After 9 years of living in California, I pledged allegiance to the flag of the United States of America. I sang the Star-Spangled Banner with tears in my eyes and a lump in my throat and felt the honor of calling the Land of the Free and the Home of the Brave, our home. We did not come here to pursue the American dream. We came here for the fame of Jesus' Name and the building of His Church. But we have been welcomed and profoundly blessed by America's largeness of heart and horizon on the way. We've also been stretched beyond imagination by her intensity. It's true. You do have to be brave to call America home. It can be gut-wrenching one moment, breath-taking the next. America is a miracle. Political partisanship and racial tension run like a poison river through the canyon of her soul, alongside the golden vein of inspiration, bravery and philanthropy. With all her complexity, America is home, and today we count it a longing fulfilled to be called fellow Americans.

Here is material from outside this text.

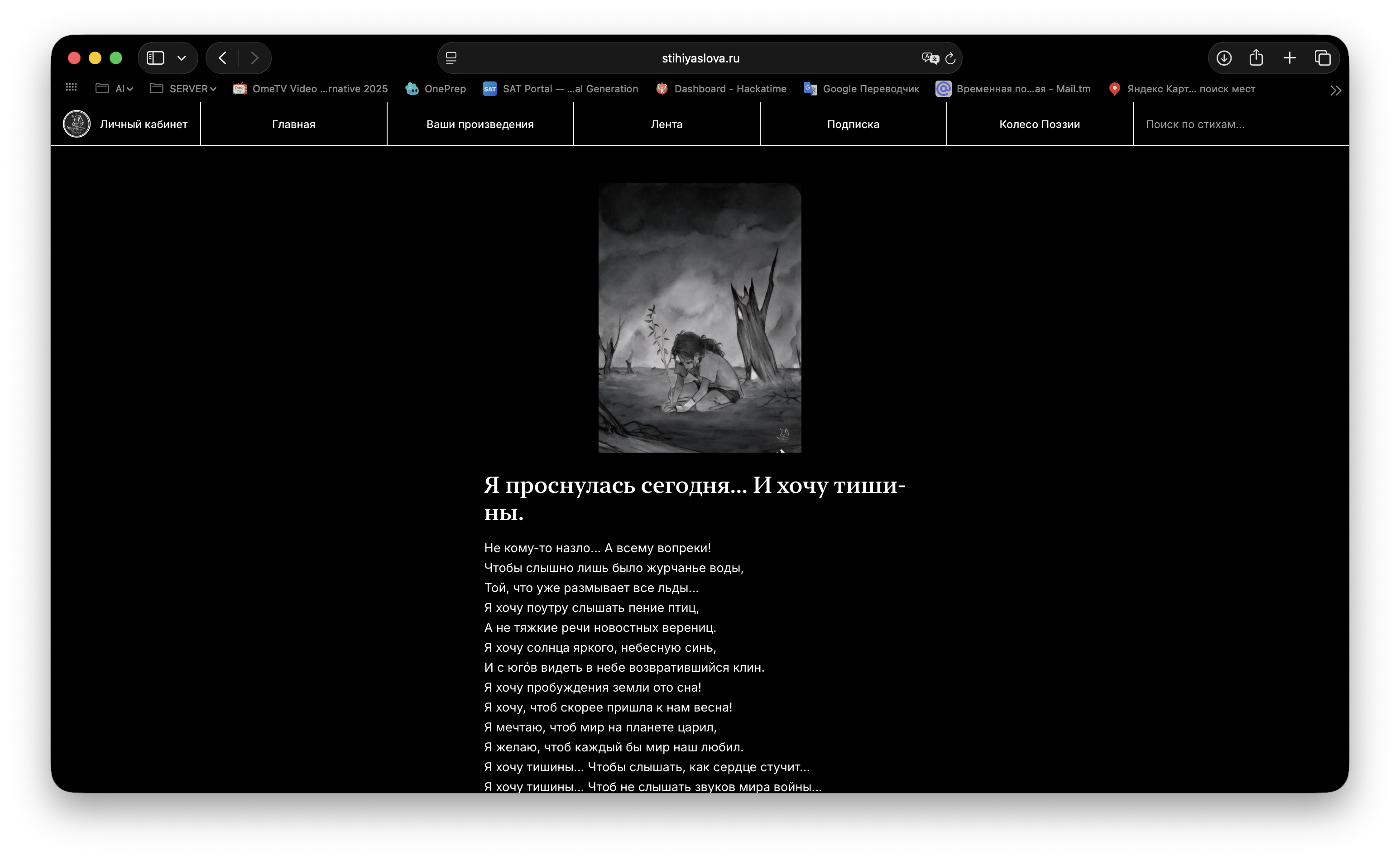This screenshot has height=860, width=1400.
Task: Open the sidebar tab group dropdown arrow
Action: (182, 58)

Of course, pledging allegiance to a new nation means giving up allegiance to another. We've not done this lightly. It has been a 26 year journey of gradual leaving and cleaving, beginning with a defining God-encounter in Muir Woods, California when I was just 17. South Africa, the land of our birth is etched so deeply on our souls. Our family is still there, along with so many dear friends. We still carry her fiercely hopeful gees* and her unrelenting ubuntu*. For South African friends and family who have struggled with our decision to pledge allegiance to America, we've tried to explain it through the example of Jesus who became flesh and dwelt among a people, took on a nationality, learned a language and embraced a culture. The best missionaries burned their boats and called their new land home. We have given up allegiance to South Africa, but we have not given up hope for her. On the contrary, we still hope for what Alan Payton envisioned all those years ago in Cry the Beloved Country, that she would be "a great and peaceful land in which the world would take pride, a nation in which each of many different groups will be making its own creative contribution." She too has her own miraculous story. In light of that, we've thought it wise to maintain dual-citizenship to enable us to visit regularly and maintain meaningful connection with South Africa our dear land. So we will hold on to our green passports with gratitude and pride.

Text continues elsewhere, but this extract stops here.